Euclid = Epsilon upsilon kappa lambda epsilon iota delta eta sigma (terminal)

Elements = sigma tau omicron iota chi epsilon iota alpha
My questions are:
Are this the proper words for the time?
Archimedes wrote in Doric (Western) Greek. As I recall modern Greek mostly comes from Athenian (Ionian). Are those spellings right for Doric Greek? I’m particularly concerned with chi which has the ch sound in Ionian Greek, but the ks sound in Doric. But then Archimedes might have simply pronounced his name Arksimedes and the spelling was retained with a change in pronunciation. Also I thought eta was a vowel only in Ionian Greek.

Is there an image someplace of what the Doric Greek alphabet looked like at that time?

When did Greek switch from right to left writing to left to right writing. (I.e. before or after the period I want? 350 B.C. and after

I’m not sure what form of Greek Euclid used.

Well, for one thing I don’t believe that books had spines for the ancient Greeks. Books were really scrolls, the codex form we’re used to being a later development out of a Roman method for keeping certain records on wooden plates bound on one side. So, if you’re worried enough about accuracy to sweat the region the Greek came from, that’s the first thing to look into.

Surely a time-travelling book salesman would want to have the correct lettering on the spine of his product?

(I don’t have anything useful to add; I’m posting to subscribe to the thread.)
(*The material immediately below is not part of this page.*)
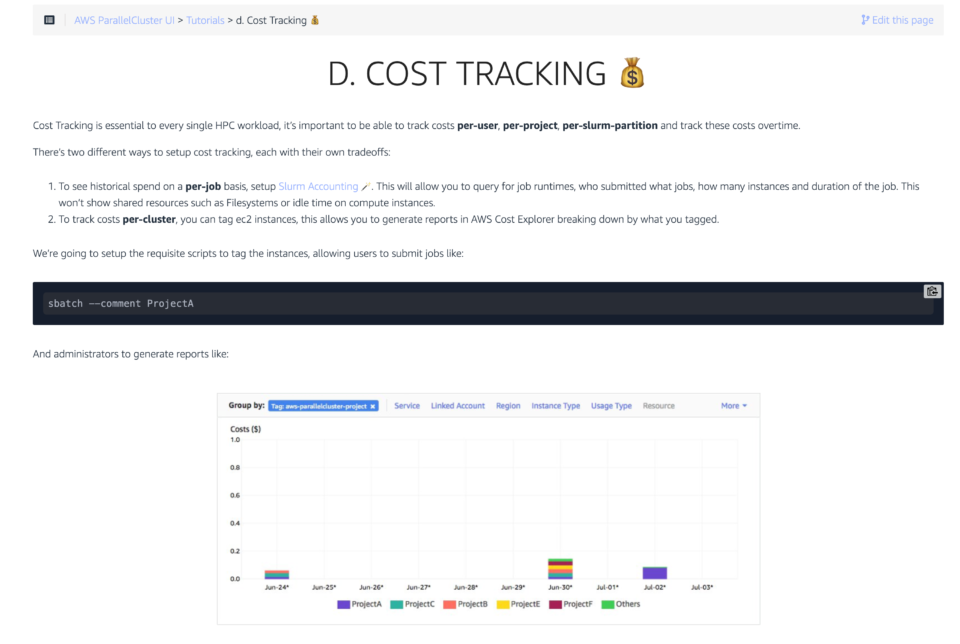Image resolution: width=960 pixels, height=644 pixels.
Task: Click the Jul-02 purple cost bar
Action: coord(654,573)
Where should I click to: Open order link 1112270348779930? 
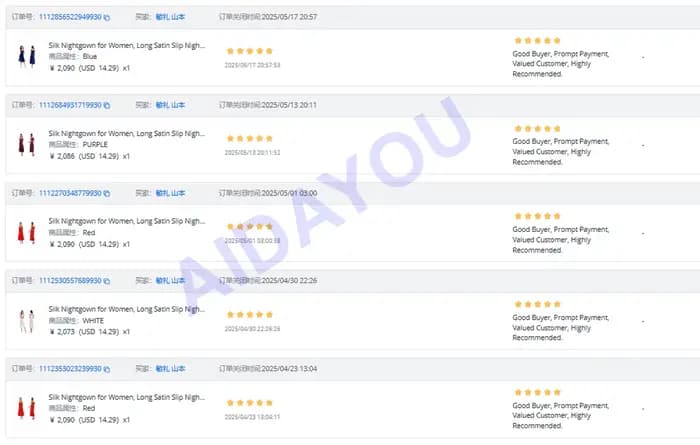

Yes I’d thought about that. Nevertheless I want the spelling as accurate as possible. If someone is knowledgeable to look at the author’s name and say, “Hey that’s not how Archimedes spells his name.” I’d like to be able to answer. “It’s not how we spell it now, but it is how he spelled it. Besides that thing that looks like a % is how they wrote etas back then.” Or whatever the appropriate answer is as it will only engender conversation.

If I have to go with modern Greek, I will. It will then obviously be a later “printing” of the book.

I’ve not studied Classical Greek for 25 years but On Floating Bodies as giapwteorgana feels wrong to me. I can’t put my finger on why, though.

Archimedes should, I think, be Arcimedes.

Archimedes is 'Aρχιμηδης, in all caps ARXIMHΔHΣ. However, as the title of a work, it will likely be written in the genitive (possessive) form 'Aρχιμηδouς or ARXIMHΔOYΣ along with the title of the work.

The word has a smooth breathing, and if you care about accents, there is an acute on the first eta (miniscules and accent marks are post-Archimedes).

Euclid is Ευκλειδης, all caps EUKΛEIΔHΣ. “Euclid’s Elements” = “Ευκλειδouς Στοιχεια” / “EUKΛEIΔOUS ΣTOIXEIA”. Again, if you care about breathings/accents, there’s a smooth breathing on the first u and an acute accent on the i of Euclid, plus a circumflex on the second iota of Στοιχεια.

I think “On Floating Bodies” is ΠEPI ΠΛOTΩN OPAMΩN; I hesitate because this is a real historic work, so it may have a different form for its title.

Ah yes. Got my etas and epsilons mixed.

We now interrupt this thead…

From George Burns and Gracie Allen Show (radio)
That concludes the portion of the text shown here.